The vast blooming of the population from an influx of both Arabs and Jews was a self-feeding phenomena. As more and more people moved into Palestine, bringing more and more money and talent, the economy increased ever faster requiring more and more laborers, thus bringing in more settlers of both ethnicities. There was no sinister plot to feed Arabs into the territory.

I never said that there was a sinister plot to feed Arabs into the territory.

What I said was that there was a large influx of illegal immigration and in-migrants in to the Mandate after the Jews came. These illegal immigrants and in-migrants, who's whole time in the land could be 30 years at most, are now described by Arafat as an indigenous population thrown off their land... the land they owned since time immemorial to make room for the invading Jews. This same population, which now equals 5,000,000 displaced Palestinians have a right to return to their homes.

This statement is utter folly. Even your own post says that Volney, Twain, et al were correct when they said the land was desolate and void of population.

The Mandate never said that the Arabs had to leave to make room for the Jews. The Jews never said that the Arabs had to leave to make room for them.

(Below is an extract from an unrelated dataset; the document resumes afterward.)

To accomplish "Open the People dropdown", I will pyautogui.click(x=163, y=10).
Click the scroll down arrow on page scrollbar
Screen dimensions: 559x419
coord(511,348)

In fact, in 1947, the Jews are on record imploring the Arabs to stay put.

Today, if a Palestinian can make a claim of property in Israel, the government makes restitution.

its difficult to term the rest of the area the same way without willfully ignoring the facts.

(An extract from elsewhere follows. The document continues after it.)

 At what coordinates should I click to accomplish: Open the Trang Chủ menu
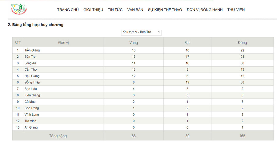coord(68,10)
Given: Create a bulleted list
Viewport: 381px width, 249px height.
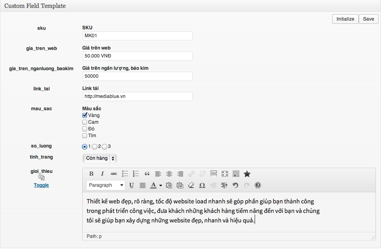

No it is not diffult and it is not done willfully ignoring the facts.

The land was desolate, under populated, and able to sustain an influx of Jews... The Arabs came looking for work. You can't blame them. But you cannot call them indigenous population.

Even the UN says that a Palestinian is anyone who had been in Palestine before 1946. Hardly indigenous.

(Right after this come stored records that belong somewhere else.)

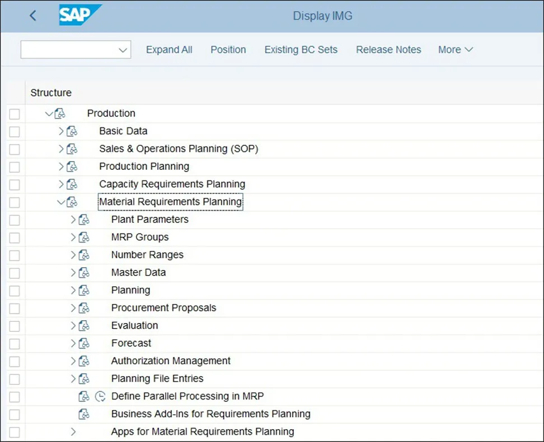
Task: Click documentation icon next to Number Ranges
Action: click(x=84, y=255)
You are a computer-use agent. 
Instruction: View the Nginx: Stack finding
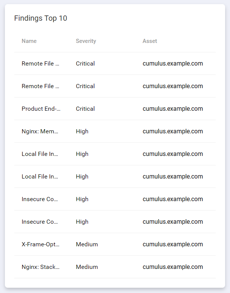41,267
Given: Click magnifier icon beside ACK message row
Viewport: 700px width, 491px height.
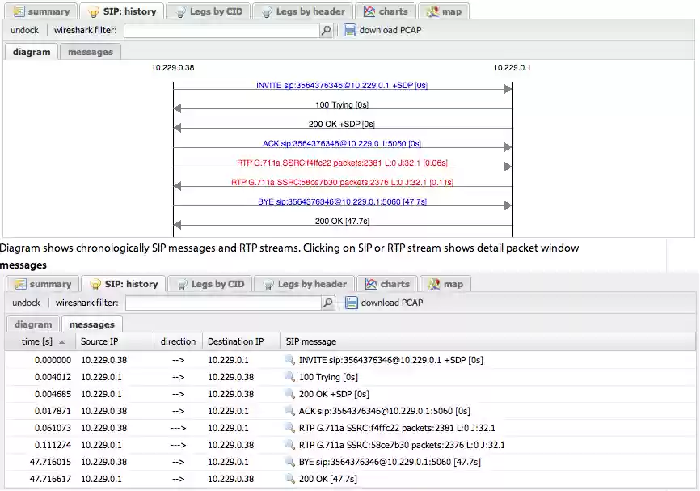Looking at the screenshot, I should click(x=289, y=411).
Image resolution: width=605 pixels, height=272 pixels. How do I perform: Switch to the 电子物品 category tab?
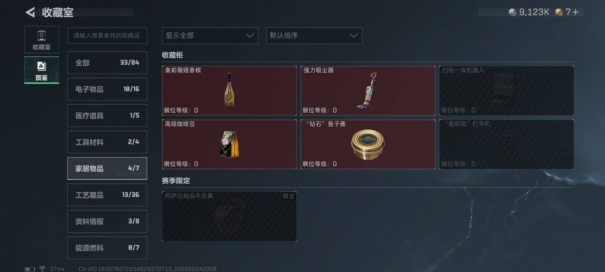coord(107,89)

If you do the math each settlement (a village or town), when you exclude the wastes of the Negev Desert, had an area of about 10 square miles about it, putting the distance between them at approximately 3 miles. This is a density of settlement comparable to most parts of the American midwest.

This is just a huge fallicy. In the 1281 years the Arab controlled this land, they only built one new village - Ramle. One new village.

The 1909 Encycloped Britannica withstand, the overwhelming evidence proves that the land was desolate, void, barren, devoid of population, and in desperate need of people. Twain, Volney, etc. had no political agenda when they wrote what they did. They had no reason to lie.

322 posted on 04/09/2003 6:44:28 AM PDT by carton253 (You are free to form your own opinions, but not your own facts.)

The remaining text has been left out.